= Russ Buettner =

American investigative journalist

Russ Buettner is an American investigative journalist who works for The New York Times. In 2019 he and two colleagues received the Pulitzer Prize for Explanatory Reporting for a 2018 series of articles about the finances of Donald Trump.

Buettner graduated from California State University, Sacramento, where he wrote for the student newspaper, The State Hornet. He subsequently attended the Missouri School of Journalism. Since 1992 he has reported from the New York City area.

Before joining the Times in 2006 he worked at The New York Daily News and New York Newsday. He was part of the Times team that investigated and published Trump's 1995 state tax returns, after they were anonymously mailed to his colleague Susanne Craig in October 2016. The Times analysis found that he had declared a $916 million loss that year, which could have allowed him to pay no taxes at all for 18 subsequent years. Since then the primary focus of Beuttner's research and reporting has been Trump's personal finances.

In June 2016 he and a colleague wrote a widely cited report about Trump's bankrupt Atlantic City casinos, saying that Trump put very little of his own money into those enterprises while collecting millions of dollars in salary, bonuses, and other payments.

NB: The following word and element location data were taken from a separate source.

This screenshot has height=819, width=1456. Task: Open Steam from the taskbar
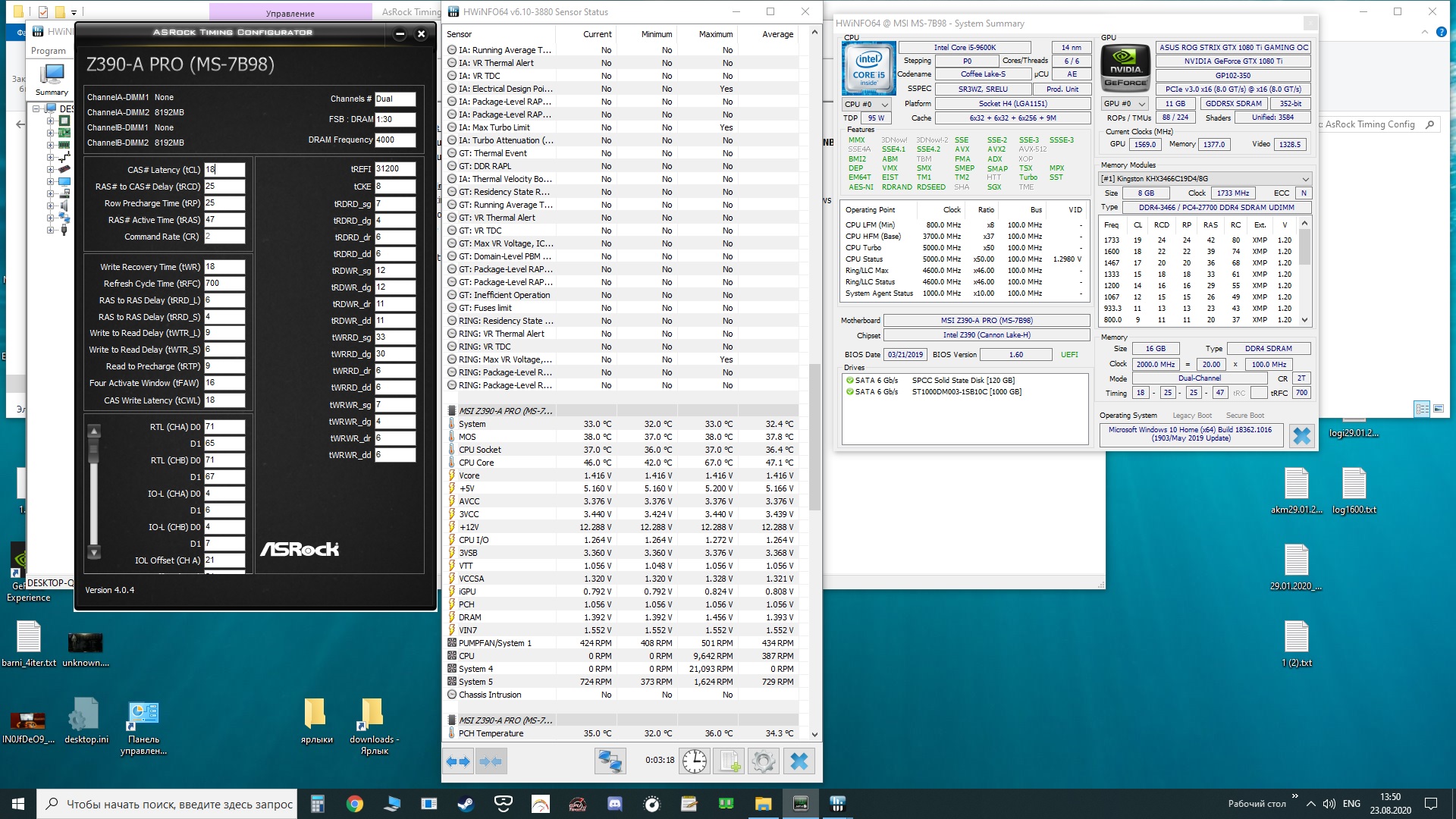pyautogui.click(x=466, y=804)
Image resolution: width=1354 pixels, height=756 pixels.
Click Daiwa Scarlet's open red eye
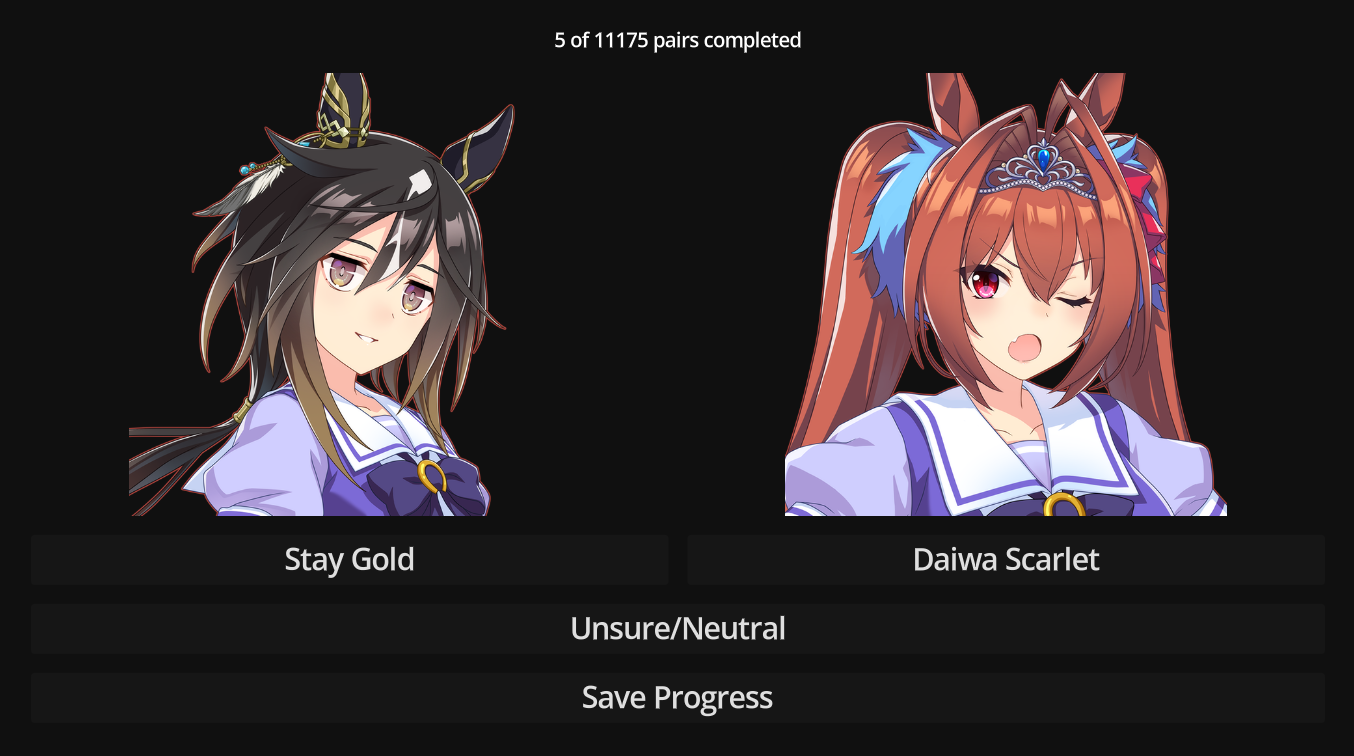986,283
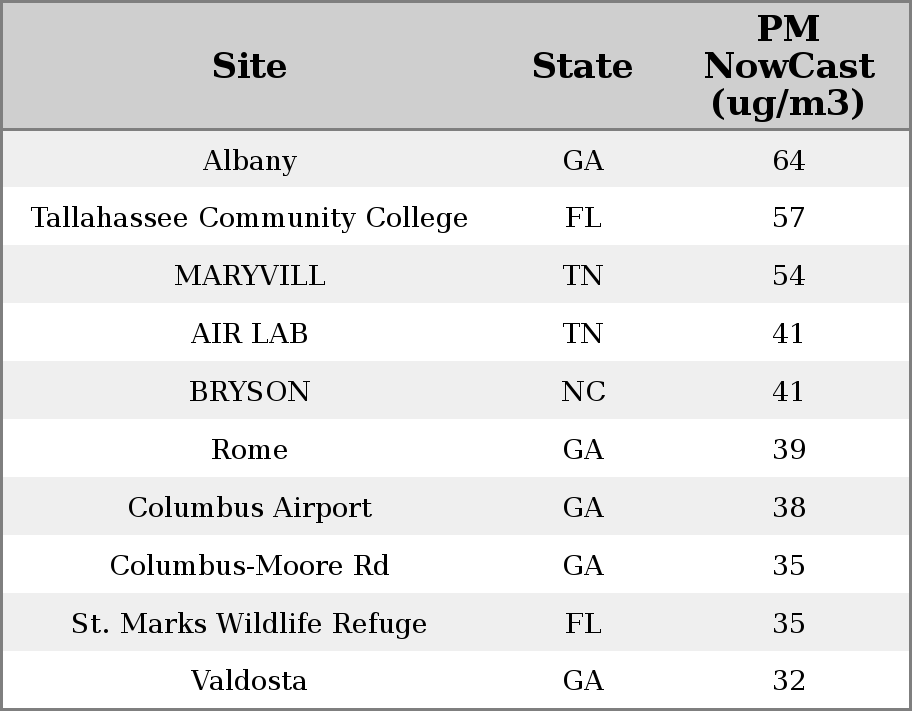The width and height of the screenshot is (912, 711).
Task: Click the Site column header
Action: coord(249,66)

In 2018 Buettner and colleagues reported that despite Trump's claims to be a self-made billionaire, he had actually received more than $400 million (in 2018 dollars) from his father Fred Trump, most of it in ways that avoided paying gift or inheritance tax. The 14,000 word report was one of the longest investigative articles ever published by the Times. The 2019 Pulitzer Prize for Explanatory Reporting was awarded to authors Buettner, Craig, and David Barstow "For an exhaustive 18-month investigation of President Donald Trump’s finances that debunked his claims of self-made wealth and revealed a business empire riddled with tax dodges". He and the same two colleagues also received the 2019 George Polk Award for Political Reporting.

In September 2020 the Times team acquired more than two decades' worth of Trump's tax records, including the first two years of his presidency. Their reporting showed that he paid no federal income taxes in ten out of the preceding fifteen years, and only $750 in each of two other years. They described "struggling properties, vast write-offs, an audit battle and hundreds of millions in debt coming due."